▸ **SUPPLIED DATA**
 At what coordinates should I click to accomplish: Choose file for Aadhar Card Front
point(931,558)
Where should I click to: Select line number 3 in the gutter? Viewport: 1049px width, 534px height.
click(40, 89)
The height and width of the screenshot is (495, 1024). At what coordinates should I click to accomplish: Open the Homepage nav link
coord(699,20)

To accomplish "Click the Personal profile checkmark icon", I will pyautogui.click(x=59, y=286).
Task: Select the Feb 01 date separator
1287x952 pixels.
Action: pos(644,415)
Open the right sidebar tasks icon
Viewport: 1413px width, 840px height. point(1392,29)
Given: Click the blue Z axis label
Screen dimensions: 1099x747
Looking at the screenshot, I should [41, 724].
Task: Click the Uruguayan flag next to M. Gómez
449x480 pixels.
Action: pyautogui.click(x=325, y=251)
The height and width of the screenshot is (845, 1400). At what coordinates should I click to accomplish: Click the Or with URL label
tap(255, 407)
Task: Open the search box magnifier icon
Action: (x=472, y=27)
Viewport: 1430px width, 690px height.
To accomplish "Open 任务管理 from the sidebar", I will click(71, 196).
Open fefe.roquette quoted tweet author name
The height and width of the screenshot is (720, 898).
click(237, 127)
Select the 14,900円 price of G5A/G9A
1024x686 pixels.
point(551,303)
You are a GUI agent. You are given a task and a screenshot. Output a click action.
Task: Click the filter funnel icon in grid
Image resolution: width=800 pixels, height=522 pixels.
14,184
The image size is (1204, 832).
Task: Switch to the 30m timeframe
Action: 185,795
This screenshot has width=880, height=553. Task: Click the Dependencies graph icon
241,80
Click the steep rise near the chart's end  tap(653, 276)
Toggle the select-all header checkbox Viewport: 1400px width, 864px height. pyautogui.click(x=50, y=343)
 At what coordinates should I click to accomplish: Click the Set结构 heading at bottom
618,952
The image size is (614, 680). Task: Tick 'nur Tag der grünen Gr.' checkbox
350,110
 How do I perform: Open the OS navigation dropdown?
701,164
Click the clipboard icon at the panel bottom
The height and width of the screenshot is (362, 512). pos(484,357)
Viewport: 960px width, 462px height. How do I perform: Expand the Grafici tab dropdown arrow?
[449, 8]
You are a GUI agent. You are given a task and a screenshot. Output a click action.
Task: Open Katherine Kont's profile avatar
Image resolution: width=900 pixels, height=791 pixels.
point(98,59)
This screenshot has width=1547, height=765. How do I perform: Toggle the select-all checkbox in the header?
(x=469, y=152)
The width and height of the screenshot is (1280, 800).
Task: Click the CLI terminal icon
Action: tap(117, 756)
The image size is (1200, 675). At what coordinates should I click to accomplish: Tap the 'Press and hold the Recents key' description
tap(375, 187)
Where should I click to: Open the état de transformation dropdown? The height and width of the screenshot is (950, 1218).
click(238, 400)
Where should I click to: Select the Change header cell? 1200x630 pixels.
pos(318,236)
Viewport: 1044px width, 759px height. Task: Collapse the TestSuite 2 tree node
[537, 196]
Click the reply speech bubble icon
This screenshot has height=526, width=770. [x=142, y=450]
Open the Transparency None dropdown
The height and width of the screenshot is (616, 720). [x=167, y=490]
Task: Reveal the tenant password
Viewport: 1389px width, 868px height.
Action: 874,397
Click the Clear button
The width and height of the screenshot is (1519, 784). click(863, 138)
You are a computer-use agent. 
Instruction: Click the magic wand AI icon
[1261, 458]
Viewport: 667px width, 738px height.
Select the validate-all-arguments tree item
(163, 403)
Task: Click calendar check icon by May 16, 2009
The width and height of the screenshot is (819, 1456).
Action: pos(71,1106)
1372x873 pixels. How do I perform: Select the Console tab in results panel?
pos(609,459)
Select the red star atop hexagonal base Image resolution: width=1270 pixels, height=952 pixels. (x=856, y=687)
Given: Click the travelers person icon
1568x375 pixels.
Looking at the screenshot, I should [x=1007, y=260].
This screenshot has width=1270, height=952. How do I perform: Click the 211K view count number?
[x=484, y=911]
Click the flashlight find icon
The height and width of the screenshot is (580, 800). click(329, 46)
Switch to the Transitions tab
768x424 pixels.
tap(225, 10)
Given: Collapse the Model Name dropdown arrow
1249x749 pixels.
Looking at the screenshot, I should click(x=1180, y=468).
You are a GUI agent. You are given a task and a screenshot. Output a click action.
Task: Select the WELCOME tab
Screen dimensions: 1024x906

▸ **ACTION ITEM**
Reproduce the data in full, exactly as presented.

▸ **ANSWER BOX**
 At what coordinates should I click to accomplish: Choose file for Aadhar Card Front
point(931,558)
Where should I click to: Select line number 3 in the gutter? Viewport: 1049px width, 534px height.
click(40, 89)
The height and width of the screenshot is (495, 1024). At what coordinates should I click to accomplish: Open the Homepage nav link
coord(699,20)

To accomplish "Click the Personal profile checkmark icon", I will pyautogui.click(x=59, y=286).
Task: Select the Feb 01 date separator
1287x952 pixels.
Action: pos(644,415)
Open the right sidebar tasks icon
Viewport: 1413px width, 840px height. point(1392,29)
Given: Click the blue Z axis label
Screen dimensions: 1099x747
Looking at the screenshot, I should [41, 724].
Task: Click the Uruguayan flag next to M. Gómez
449x480 pixels.
Action: pyautogui.click(x=325, y=251)
The height and width of the screenshot is (845, 1400). At what coordinates should I click to accomplish: Click the Or with URL label
tap(255, 407)
Task: Open the search box magnifier icon
Action: (x=472, y=27)
Viewport: 1430px width, 690px height.
To accomplish "Open 任务管理 from the sidebar", I will click(71, 196).
Open fefe.roquette quoted tweet author name
The height and width of the screenshot is (720, 898).
click(237, 127)
Select the 14,900円 price of G5A/G9A
1024x686 pixels.
point(551,303)
You are a GUI agent. You are given a task and a screenshot. Output a click action.
Task: Click the filter funnel icon in grid
Image resolution: width=800 pixels, height=522 pixels.
14,184
The image size is (1204, 832).
Task: Switch to the 30m timeframe
Action: 185,795
This screenshot has width=880, height=553. Task: Click the Dependencies graph icon
241,80
Click the steep rise near the chart's end  tap(653, 276)
Toggle the select-all header checkbox Viewport: 1400px width, 864px height. pyautogui.click(x=50, y=343)
 At what coordinates should I click to accomplish: Click the Set结构 heading at bottom
618,952
The image size is (614, 680). Task: Tick 'nur Tag der grünen Gr.' checkbox
350,110
 How do I perform: Open the OS navigation dropdown?
701,164
Click the clipboard icon at the panel bottom
The height and width of the screenshot is (362, 512). pos(484,357)
Viewport: 960px width, 462px height. How do I perform: Expand the Grafici tab dropdown arrow?
[449, 8]
You are a GUI agent. You are given a task and a screenshot. Output a click action.
Task: Open Katherine Kont's profile avatar
Image resolution: width=900 pixels, height=791 pixels.
point(98,59)
This screenshot has width=1547, height=765. How do I perform: Toggle the select-all checkbox in the header?
(x=469, y=152)
The width and height of the screenshot is (1280, 800).
Task: Click the CLI terminal icon
Action: tap(117, 756)
The image size is (1200, 675). At what coordinates should I click to accomplish: Tap the 'Press and hold the Recents key' description
tap(375, 187)
Where should I click to: Open the état de transformation dropdown? The height and width of the screenshot is (950, 1218).
click(238, 400)
Where should I click to: Select the Change header cell? 1200x630 pixels.
pos(318,236)
Viewport: 1044px width, 759px height. Task: Collapse the TestSuite 2 tree node
[537, 196]
Click the reply speech bubble icon
This screenshot has height=526, width=770. [x=142, y=450]
Open the Transparency None dropdown
The height and width of the screenshot is (616, 720). [x=167, y=490]
Task: Reveal the tenant password
Viewport: 1389px width, 868px height.
Action: 874,397
Click the Clear button
The width and height of the screenshot is (1519, 784). click(863, 138)
You are a computer-use agent. 
Instruction: Click the magic wand AI icon
[1261, 458]
Viewport: 667px width, 738px height.
Select the validate-all-arguments tree item
(163, 403)
Task: Click calendar check icon by May 16, 2009
The width and height of the screenshot is (819, 1456).
Action: pos(71,1106)
1372x873 pixels. How do I perform: Select the Console tab in results panel?
pos(609,459)
Select the red star atop hexagonal base Image resolution: width=1270 pixels, height=952 pixels. (x=856, y=687)
Given: Click the travelers person icon
1568x375 pixels.
Looking at the screenshot, I should [x=1007, y=260].
This screenshot has width=1270, height=952. How do I perform: Click the 211K view count number?
[x=484, y=911]
Click the flashlight find icon
The height and width of the screenshot is (580, 800). click(329, 46)
Switch to the Transitions tab
768x424 pixels.
tap(225, 10)
Given: Collapse the Model Name dropdown arrow
1249x749 pixels.
Looking at the screenshot, I should click(x=1180, y=468).
You are a GUI agent. You are given a task and a screenshot. Output a click action.
Task: Select the WELCOME tab
Screen dimensions: 1024x906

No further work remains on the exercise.